The Clansman 30 is a 30-foot class of narrow-beam full-keel yacht manufactured on the New South Wales Central Coast of Australia. Production ran from 1965 through 1985, with hull numbers from 1 to 108. The last Clansman was launched in 1994.

The Clansman was one of the first fiberglass production yachts in Australia and arguably was one of the strongest.

It is an exceptional sea boat that has stood the test of time in performance in adverse conditions, with one of the class (hull number 7) having been sailed from Australia to the east coast of the US. An active class association still exists.

==Production==
The Clansman was laid up extremely thick, with solid glass-reinforced plastic (GRP) hull and GRP and plywood deck. Layup was by chopper gun on a female mould, creating an interior surface that needed little additional finishing.
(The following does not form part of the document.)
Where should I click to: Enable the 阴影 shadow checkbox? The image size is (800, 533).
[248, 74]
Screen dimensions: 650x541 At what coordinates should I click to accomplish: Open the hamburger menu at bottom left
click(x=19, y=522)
The interior furniture was made of plywood and glassed in place.

The Clansman 30 was designed and built by East Coast Yachts in Gosford NSW. The builder was Bruce Fairlie who owned and operated the business.

==Design features==
Although rough by today's standards, the fit out proved functional and strong.
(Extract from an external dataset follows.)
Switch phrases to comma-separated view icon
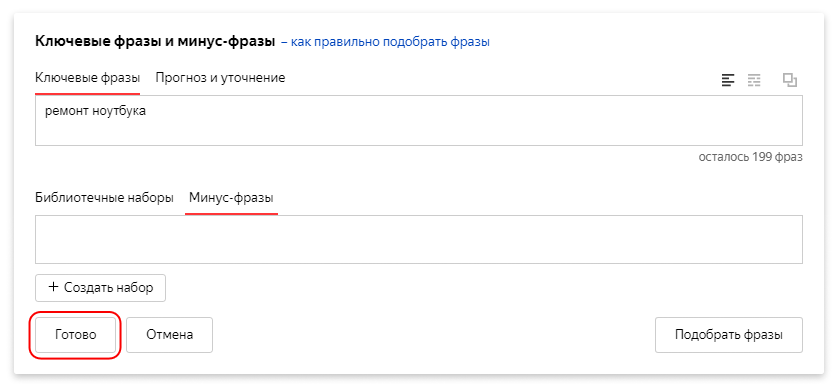834x387 pixels. 754,80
The Clansman 30 was one of many yachts Bruce Fairlie built, however the Clansman was the only yacht Fairlie designed himself. While designed by Fairlie the Clansman has a very strong resemblance to the Elizabethan 29, an English yacht.

The interior layout was strongly influenced by trends in caravan design - Fairlie had previously been involved with building caravans. These features include a dinette that converts to a double berth, two-way doors that close between the toilet-forecabin-wardrobe-main cabin, and (for early models) a portable Esky under a lid in the benchtop, in place of a built-in icebox.

Fairlie brought a number of other innovative and highly effective features to the design. For instance, the forestay is bolted right through the hull and secured with a bolt hidden at the centre of a bronze casting of a thistle which becomes a feature of the bow. The shrouds and backstay are secured to u-bolts through the deck, eliminating the need for rigging screws. The u-bolts provide a compression packing that can be screwed down tight, and owners report that they seldom leak. The deck is moulded with a lip that turns up to fit inside the hull moulding, and after being glued and glassed in, the join is covered with a custom-designed vinyl moulding that eliminates the common problem of deck/hull leaks, and also serves as a practical rubbing strake. The mast is deck-stepped on an aluminium channel that sits above the two main internal bulkheads - a solution that allows easy passage below decks to the forecabin, while ensuring a solid base for the mast. Many of the boats were delivered with an outboard engine that was mounted in a cutout in the rear cockpit bench seat and could be removed and stowed below the cockpit - a configuration that was later adopted in other production yachts. These models were also delivered with an arch in the companionway cutout instead of a sliding hatchway, thus simplifying construction, retaining bulkhead strength and removing another possible source of leaks.